• DATA EXTRACTS

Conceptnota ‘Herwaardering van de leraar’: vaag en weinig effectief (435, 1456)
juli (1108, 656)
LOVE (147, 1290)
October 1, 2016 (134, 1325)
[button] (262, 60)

• WHAT THE TASK REQUIRES
Retype the listing above without a single difference.

• WRITTEN REPLY
Conceptnota ‘Herwaardering van de leraar’: vaag en weinig effectief (435, 1456)
juli (1108, 656)
LOVE (147, 1290)
October 1, 2016 (134, 1325)
[button] (262, 60)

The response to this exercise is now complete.